Flavonoids are valuable compounds present in natures with many health benefits such as anti-oxidative, anti-inflammatory, anti-mutagenic, and anti-carcinogenic. Among the flavonoids, epicatechin and quercetin gained particular attention for their potential therapeutic activities in noncommunicable chronic diseases (NCDs). Unfortunately, these flavonoids show lack long-term stability, sensitive to light, present low water solubility and poor bioavailability. In recent decades, Nanotechnology has been a promising strategy to enhance flavonoids' benefits through on the compound’s delivery to various sites within the body due to its size. The following thesis has as aims to design a novel inulin-soy protein nanoparticles (NEQs), which simultaneously loaded epicatechin and quercetin, to improve their stability, bioavailability, and prevention of NCDs.
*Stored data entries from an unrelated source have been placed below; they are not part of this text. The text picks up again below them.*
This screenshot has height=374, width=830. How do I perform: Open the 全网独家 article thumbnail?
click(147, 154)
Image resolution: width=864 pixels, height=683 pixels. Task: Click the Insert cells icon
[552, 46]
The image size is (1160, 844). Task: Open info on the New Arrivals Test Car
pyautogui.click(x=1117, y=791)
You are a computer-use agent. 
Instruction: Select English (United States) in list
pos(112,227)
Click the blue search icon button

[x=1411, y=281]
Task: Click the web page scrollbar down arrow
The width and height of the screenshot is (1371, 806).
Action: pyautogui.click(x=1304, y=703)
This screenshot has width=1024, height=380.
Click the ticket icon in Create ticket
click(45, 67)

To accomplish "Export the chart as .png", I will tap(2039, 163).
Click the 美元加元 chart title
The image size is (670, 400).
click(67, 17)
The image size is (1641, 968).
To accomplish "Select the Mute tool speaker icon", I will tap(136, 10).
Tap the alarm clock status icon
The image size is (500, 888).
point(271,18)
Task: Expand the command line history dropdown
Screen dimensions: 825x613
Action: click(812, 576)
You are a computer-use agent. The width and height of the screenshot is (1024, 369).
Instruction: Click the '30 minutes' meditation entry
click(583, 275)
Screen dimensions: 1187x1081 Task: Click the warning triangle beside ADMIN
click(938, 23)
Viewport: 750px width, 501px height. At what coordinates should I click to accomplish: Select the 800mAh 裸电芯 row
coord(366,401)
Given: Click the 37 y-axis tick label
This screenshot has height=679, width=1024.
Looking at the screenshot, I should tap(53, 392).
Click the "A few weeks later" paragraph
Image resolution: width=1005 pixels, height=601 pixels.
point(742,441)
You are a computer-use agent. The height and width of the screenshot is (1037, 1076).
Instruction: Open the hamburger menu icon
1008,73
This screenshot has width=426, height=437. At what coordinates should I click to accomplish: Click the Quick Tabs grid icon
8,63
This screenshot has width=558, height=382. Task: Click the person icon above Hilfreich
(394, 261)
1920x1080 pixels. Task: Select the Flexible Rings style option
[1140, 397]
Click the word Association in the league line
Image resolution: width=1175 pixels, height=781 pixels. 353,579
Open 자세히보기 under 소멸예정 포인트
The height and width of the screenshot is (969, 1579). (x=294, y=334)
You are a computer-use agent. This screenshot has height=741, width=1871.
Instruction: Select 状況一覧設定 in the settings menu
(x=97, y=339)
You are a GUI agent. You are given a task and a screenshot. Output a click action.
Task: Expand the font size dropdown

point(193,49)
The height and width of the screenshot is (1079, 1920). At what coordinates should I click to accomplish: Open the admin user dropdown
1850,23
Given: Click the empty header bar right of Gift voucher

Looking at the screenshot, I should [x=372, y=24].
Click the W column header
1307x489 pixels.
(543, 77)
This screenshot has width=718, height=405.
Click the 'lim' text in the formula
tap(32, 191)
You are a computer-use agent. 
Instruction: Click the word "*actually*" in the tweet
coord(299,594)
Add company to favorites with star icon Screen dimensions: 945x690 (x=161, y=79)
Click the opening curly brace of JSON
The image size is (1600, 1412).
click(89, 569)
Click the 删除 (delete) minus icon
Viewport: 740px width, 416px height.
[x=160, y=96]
Process optimization, nanoparticle characterization, in vitro release, in vitro gastrointestinal digestion, and cytotoxicity effect of NEQs were investigated. Results showed that NEQs are average size of 280.17 ± 13.42 nm and a zeta potential of -18.267 ± 0.83 mV in organic phase. Entrapment efficiency of epicatechin and quercetin reached 97.04 ± 0.01 and 92.05 ± 1.95 %, respectively. The used of soy protein improve the stability in gastrointestinal conditions. Also, NEQs presented effects of inhibition in Caco-2, but not in HepG-2 and HDFa cells. These results contribute basis to the design and fabrication of inulin-soy protein nanoparticles as a delivery system for multiple bioactive compounds with beneficial properties.